### Supplied material
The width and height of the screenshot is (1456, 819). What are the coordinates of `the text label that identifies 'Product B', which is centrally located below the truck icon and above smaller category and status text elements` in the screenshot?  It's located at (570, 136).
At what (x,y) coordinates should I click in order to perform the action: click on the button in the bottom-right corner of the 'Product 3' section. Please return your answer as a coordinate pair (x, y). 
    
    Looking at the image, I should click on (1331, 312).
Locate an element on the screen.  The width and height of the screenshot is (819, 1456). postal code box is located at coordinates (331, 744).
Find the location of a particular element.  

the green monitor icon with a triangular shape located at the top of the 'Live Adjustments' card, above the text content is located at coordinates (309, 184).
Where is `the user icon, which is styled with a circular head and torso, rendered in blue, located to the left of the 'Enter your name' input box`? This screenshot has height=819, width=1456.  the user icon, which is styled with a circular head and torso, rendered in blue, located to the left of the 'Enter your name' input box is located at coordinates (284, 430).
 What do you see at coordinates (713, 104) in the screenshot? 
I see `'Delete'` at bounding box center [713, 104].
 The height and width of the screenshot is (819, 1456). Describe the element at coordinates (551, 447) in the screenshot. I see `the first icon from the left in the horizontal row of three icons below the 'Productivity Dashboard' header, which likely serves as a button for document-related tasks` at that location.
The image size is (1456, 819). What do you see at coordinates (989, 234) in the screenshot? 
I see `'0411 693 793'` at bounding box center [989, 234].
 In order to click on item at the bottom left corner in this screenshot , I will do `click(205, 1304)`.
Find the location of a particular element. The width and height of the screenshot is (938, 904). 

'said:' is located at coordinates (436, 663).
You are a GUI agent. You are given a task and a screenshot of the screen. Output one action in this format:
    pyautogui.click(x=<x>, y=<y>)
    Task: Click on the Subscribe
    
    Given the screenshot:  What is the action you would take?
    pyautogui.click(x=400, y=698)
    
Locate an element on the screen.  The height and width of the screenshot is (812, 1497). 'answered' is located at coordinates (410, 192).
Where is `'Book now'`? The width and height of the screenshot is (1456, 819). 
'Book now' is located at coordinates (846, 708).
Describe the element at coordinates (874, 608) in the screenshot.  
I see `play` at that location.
######
**Brief**. Copy, without any changes, the lines of the listing above from its first line through the line that holds "center [989, 234].", inclusive.

**Right answer**.
The width and height of the screenshot is (1456, 819). What are the coordinates of `the text label that identifies 'Product B', which is centrally located below the truck icon and above smaller category and status text elements` in the screenshot?  It's located at (570, 136).
At what (x,y) coordinates should I click in order to perform the action: click on the button in the bottom-right corner of the 'Product 3' section. Please return your answer as a coordinate pair (x, y). 
    
    Looking at the image, I should click on (1331, 312).
Locate an element on the screen.  The width and height of the screenshot is (819, 1456). postal code box is located at coordinates (331, 744).
Find the location of a particular element.  

the green monitor icon with a triangular shape located at the top of the 'Live Adjustments' card, above the text content is located at coordinates (309, 184).
Where is `the user icon, which is styled with a circular head and torso, rendered in blue, located to the left of the 'Enter your name' input box`? This screenshot has height=819, width=1456.  the user icon, which is styled with a circular head and torso, rendered in blue, located to the left of the 'Enter your name' input box is located at coordinates (284, 430).
 What do you see at coordinates (713, 104) in the screenshot? 
I see `'Delete'` at bounding box center [713, 104].
 The height and width of the screenshot is (819, 1456). Describe the element at coordinates (551, 447) in the screenshot. I see `the first icon from the left in the horizontal row of three icons below the 'Productivity Dashboard' header, which likely serves as a button for document-related tasks` at that location.
The image size is (1456, 819). What do you see at coordinates (989, 234) in the screenshot? 
I see `'0411 693 793'` at bounding box center [989, 234].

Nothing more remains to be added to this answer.